7.2 OLS regression
Estimating a regression model using OLS is simple in R. Using the lm() function will estimate a model with one or more independent variables. Simply specify the formula using the syntax: Y ~ X1 + X2.
# Bivariate (unconditional) estimate
Model1 <- lm(ProfMath ~ ProfLang, data = dcps)

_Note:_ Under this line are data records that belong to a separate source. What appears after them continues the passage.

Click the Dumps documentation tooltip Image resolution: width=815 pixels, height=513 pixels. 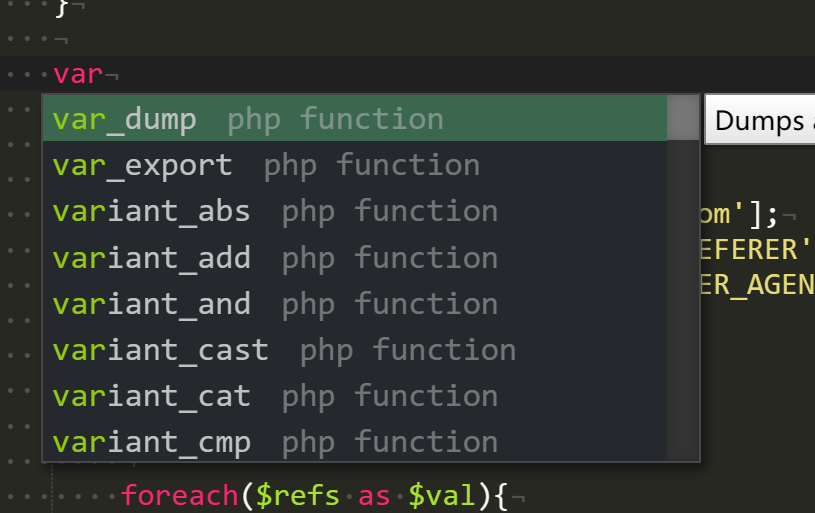760,120
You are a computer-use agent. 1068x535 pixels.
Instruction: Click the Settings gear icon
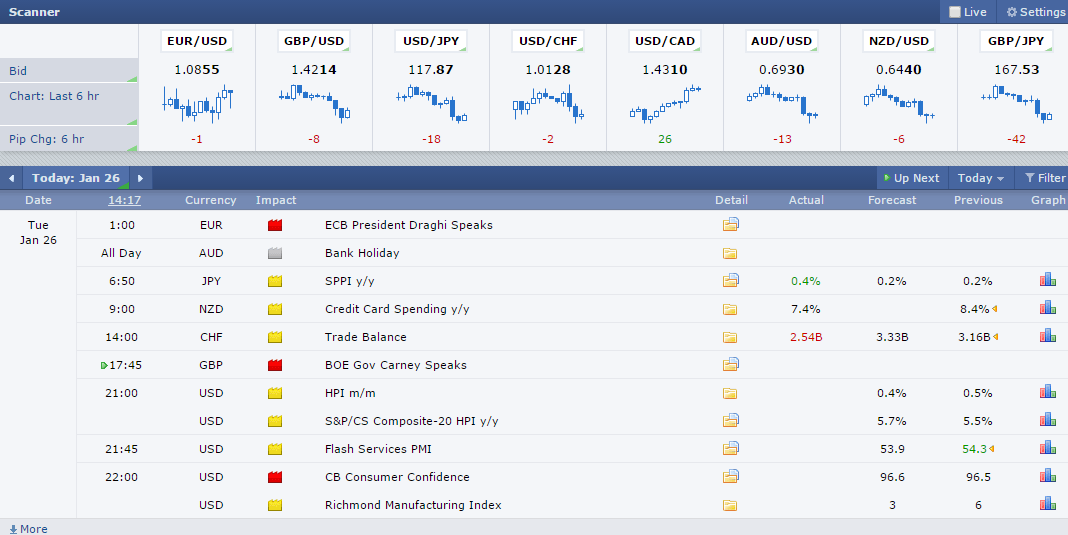pyautogui.click(x=1011, y=12)
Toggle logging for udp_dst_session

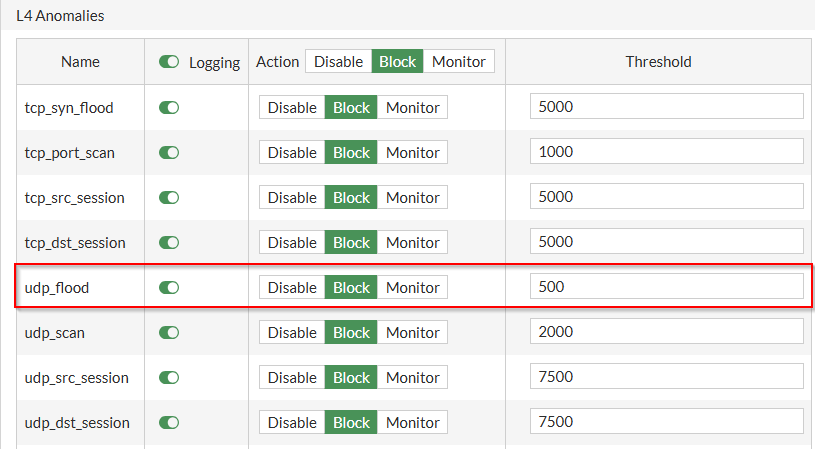pyautogui.click(x=169, y=422)
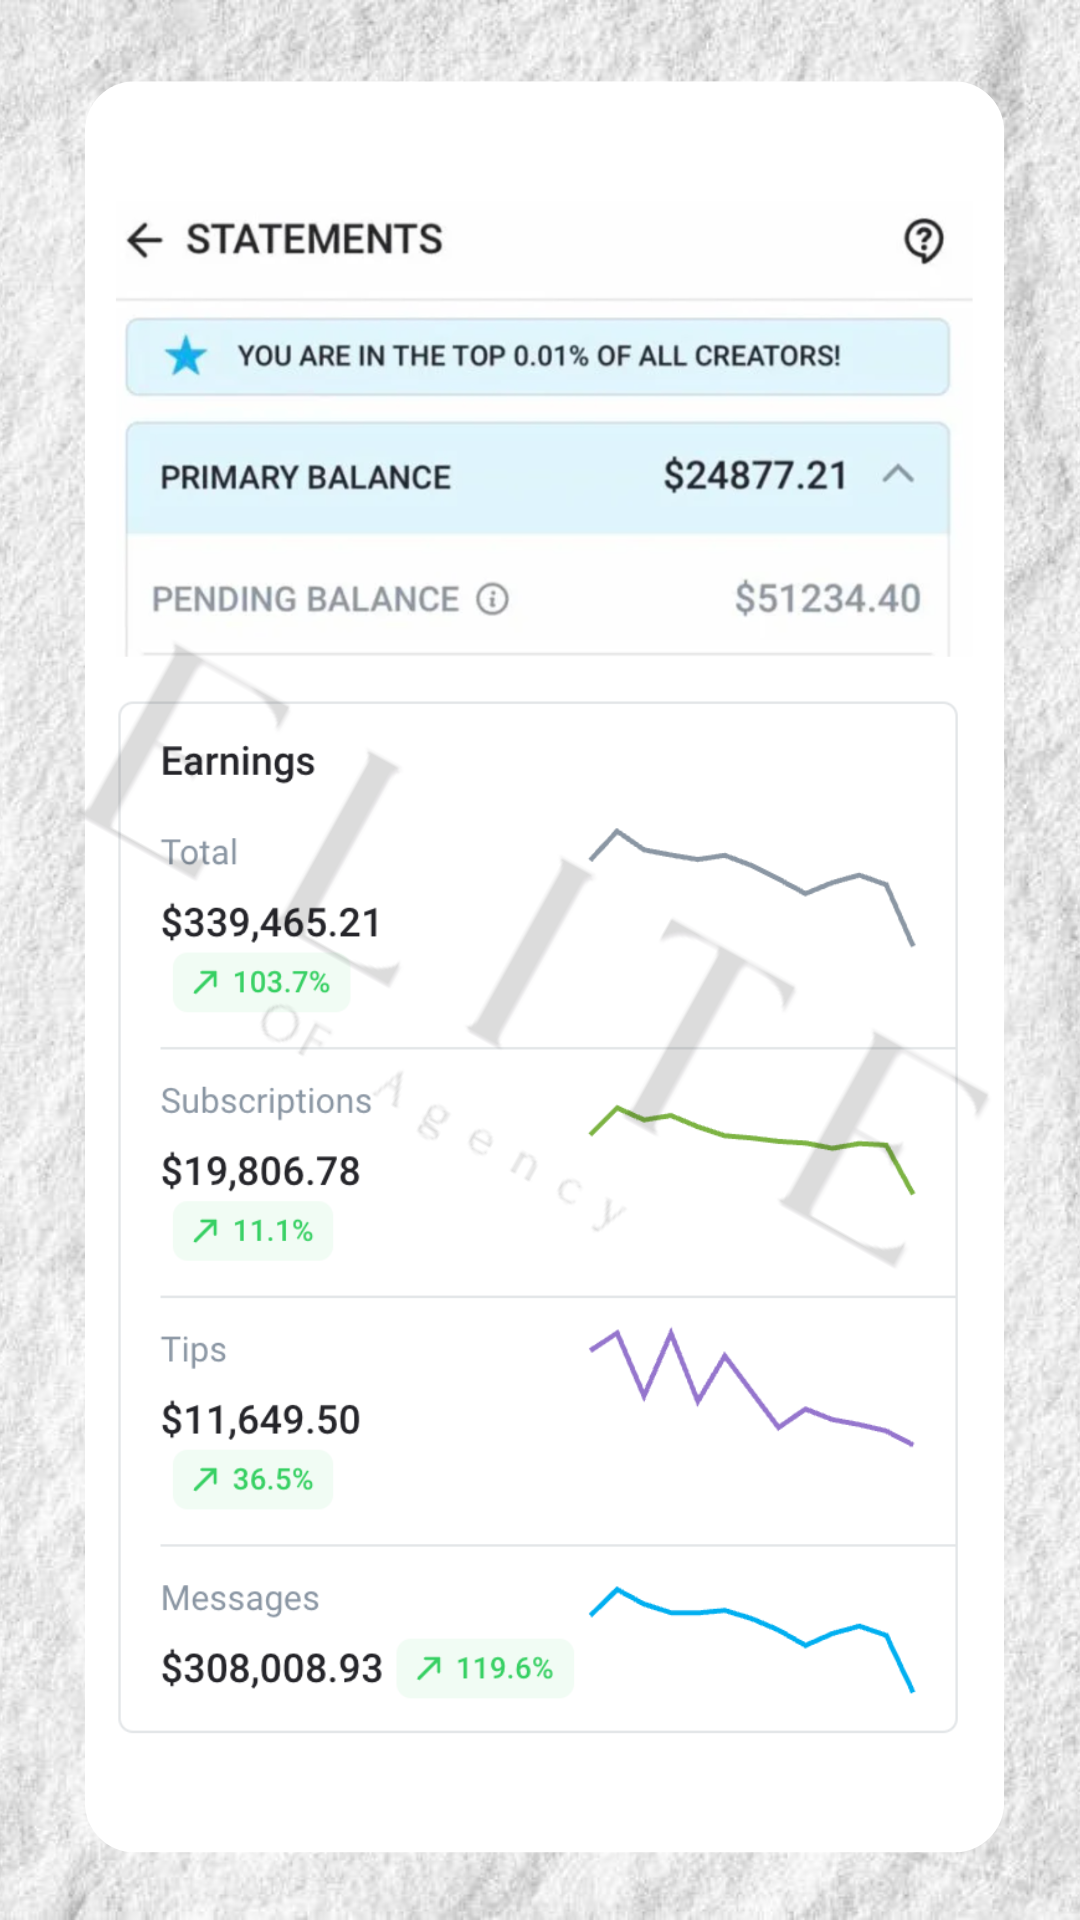
Task: Click the Tips growth arrow icon
Action: [x=205, y=1479]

# Multivariate (conditional) estimate
Model2 <- lm(ProfMath ~ ProfLang + NumTested, data = dcps)To view the coefficient estimates and evaluate hypotheses about the relationship, apply the summary() function to the model object.
##
## Call:
## lm(formula = ProfMath ~ ProfLang, data = dcps)
##
## Residuals:
## Min 1Q Median 3Q Max
## -38.232 -5.147 -0.910 7.169 26.919
##
## Coefficients:
## Estimate Std. Error t value Pr(>|t|)
## (Intercept) 0.90964 1.50490 0.604 0.547
## ProfLang 0.87614 0.03906 22.429 <2e-16 ***
## ---
## Signif. codes: 0 '***' 0.001 '**' 0.01 '*' 0.05 '.' 0.1 ' ' 1
##
## Residual standard error: 9.945 on 106 degrees of freedom
## Multiple R-squared: 0.826, Adjusted R-squared: 0.8243
## F-statistic: 503.1 on 1 and 106 DF, p-value: < 2.2e-16
##
## Call:
## lm(formula = ProfMath ~ ProfLang + NumTested, data = dcps)
##
## Residuals:
## Min 1Q Median 3Q Max
## -39.329 -5.407 -0.804 6.975 26.433
##
## Coefficients:
## Estimate Std. Error t value Pr(>|t|)
## (Intercept) 2.210855 1.714578 1.289 0.200
## ProfLang 0.894302 0.040536 22.062 <2e-16 ***
## NumTested -0.010223 0.006595 -1.550 0.124
## ---
## Signif. codes: 0 '***' 0.001 '**' 0.01 '*' 0.05 '.' 0.1 ' ' 1
##
## Residual standard error: 9.88 on 105 degrees of freedom
## Multiple R-squared: 0.8299, Adjusted R-squared: 0.8266
## F-statistic: 256.1 on 2 and 105 DF, p-value: < 2.2e-16
Notice in each that the independent variables define the rows. In Model2, the estimated slope coefficient for ProfLang is 0.89 with a p-value less than 0.001. This means that on average and net of the number of students tested, a 1-percentage-point increase in language proficiency is associated with a 0.89-percentage-point increase in math proficiency. The association is statistically significant (\(p<0.001\)). We might also note that the variables in the model account for almost 90% of observed variation in math proficiency across DC Public Schools (\(Adj~R^2=0.83\)).